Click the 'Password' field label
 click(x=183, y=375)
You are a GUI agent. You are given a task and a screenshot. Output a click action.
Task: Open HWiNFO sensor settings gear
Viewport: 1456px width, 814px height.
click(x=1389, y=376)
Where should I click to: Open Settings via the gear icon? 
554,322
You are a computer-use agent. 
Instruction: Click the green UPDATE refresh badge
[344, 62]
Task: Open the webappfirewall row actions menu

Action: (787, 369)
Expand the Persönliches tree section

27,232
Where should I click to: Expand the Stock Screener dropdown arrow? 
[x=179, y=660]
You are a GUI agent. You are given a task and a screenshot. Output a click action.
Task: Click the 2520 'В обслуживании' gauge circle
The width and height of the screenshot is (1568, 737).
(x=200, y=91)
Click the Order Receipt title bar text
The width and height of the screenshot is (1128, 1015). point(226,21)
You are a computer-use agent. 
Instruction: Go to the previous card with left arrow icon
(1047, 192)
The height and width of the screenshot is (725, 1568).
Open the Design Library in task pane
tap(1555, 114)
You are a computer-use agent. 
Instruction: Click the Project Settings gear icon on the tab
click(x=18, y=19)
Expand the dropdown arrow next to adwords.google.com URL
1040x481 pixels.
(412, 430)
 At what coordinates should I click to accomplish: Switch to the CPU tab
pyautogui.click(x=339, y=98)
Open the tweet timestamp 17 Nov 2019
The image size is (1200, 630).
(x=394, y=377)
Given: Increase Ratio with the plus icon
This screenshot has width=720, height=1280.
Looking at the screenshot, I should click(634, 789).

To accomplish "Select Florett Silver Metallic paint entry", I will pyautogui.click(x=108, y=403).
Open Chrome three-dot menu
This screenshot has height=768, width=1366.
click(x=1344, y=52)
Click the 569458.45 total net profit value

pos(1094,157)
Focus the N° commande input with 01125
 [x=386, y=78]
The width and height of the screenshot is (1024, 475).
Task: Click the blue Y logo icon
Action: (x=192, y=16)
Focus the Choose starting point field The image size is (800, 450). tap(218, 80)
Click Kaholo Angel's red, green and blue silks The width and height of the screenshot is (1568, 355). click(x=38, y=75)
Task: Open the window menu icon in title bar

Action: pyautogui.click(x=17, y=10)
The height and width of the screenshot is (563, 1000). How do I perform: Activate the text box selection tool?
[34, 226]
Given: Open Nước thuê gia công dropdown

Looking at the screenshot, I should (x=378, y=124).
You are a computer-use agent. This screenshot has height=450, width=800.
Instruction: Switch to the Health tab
......
Exactly as written, restate every line of the listing above.

Click the 'Password' field label
 click(x=183, y=375)
You are a GUI agent. You are given a task and a screenshot. Output a click action.
Task: Open HWiNFO sensor settings gear
Viewport: 1456px width, 814px height.
click(x=1389, y=376)
Where should I click to: Open Settings via the gear icon? 
554,322
You are a computer-use agent. 
Instruction: Click the green UPDATE refresh badge
[344, 62]
Task: Open the webappfirewall row actions menu

Action: (787, 369)
Expand the Persönliches tree section

27,232
Where should I click to: Expand the Stock Screener dropdown arrow? 
[x=179, y=660]
You are a GUI agent. You are given a task and a screenshot. Output a click action.
Task: Click the 2520 'В обслуживании' gauge circle
The width and height of the screenshot is (1568, 737).
(x=200, y=91)
Click the Order Receipt title bar text
The width and height of the screenshot is (1128, 1015). point(226,21)
You are a computer-use agent. 
Instruction: Go to the previous card with left arrow icon
(1047, 192)
The height and width of the screenshot is (725, 1568).
Open the Design Library in task pane
tap(1555, 114)
You are a computer-use agent. 
Instruction: Click the Project Settings gear icon on the tab
click(x=18, y=19)
Expand the dropdown arrow next to adwords.google.com URL
1040x481 pixels.
(412, 430)
 At what coordinates should I click to accomplish: Switch to the CPU tab
pyautogui.click(x=339, y=98)
Open the tweet timestamp 17 Nov 2019
The image size is (1200, 630).
(x=394, y=377)
Given: Increase Ratio with the plus icon
This screenshot has width=720, height=1280.
Looking at the screenshot, I should click(634, 789).

To accomplish "Select Florett Silver Metallic paint entry", I will pyautogui.click(x=108, y=403).
Open Chrome three-dot menu
This screenshot has height=768, width=1366.
click(x=1344, y=52)
Click the 569458.45 total net profit value

pos(1094,157)
Focus the N° commande input with 01125
 [x=386, y=78]
The width and height of the screenshot is (1024, 475).
Task: Click the blue Y logo icon
Action: (x=192, y=16)
Focus the Choose starting point field The image size is (800, 450). tap(218, 80)
Click Kaholo Angel's red, green and blue silks The width and height of the screenshot is (1568, 355). click(x=38, y=75)
Task: Open the window menu icon in title bar

Action: pyautogui.click(x=17, y=10)
The height and width of the screenshot is (563, 1000). How do I perform: Activate the text box selection tool?
[34, 226]
Given: Open Nước thuê gia công dropdown

Looking at the screenshot, I should (x=378, y=124).
You are a computer-use agent. This screenshot has height=450, width=800.
Instruction: Switch to the Health tab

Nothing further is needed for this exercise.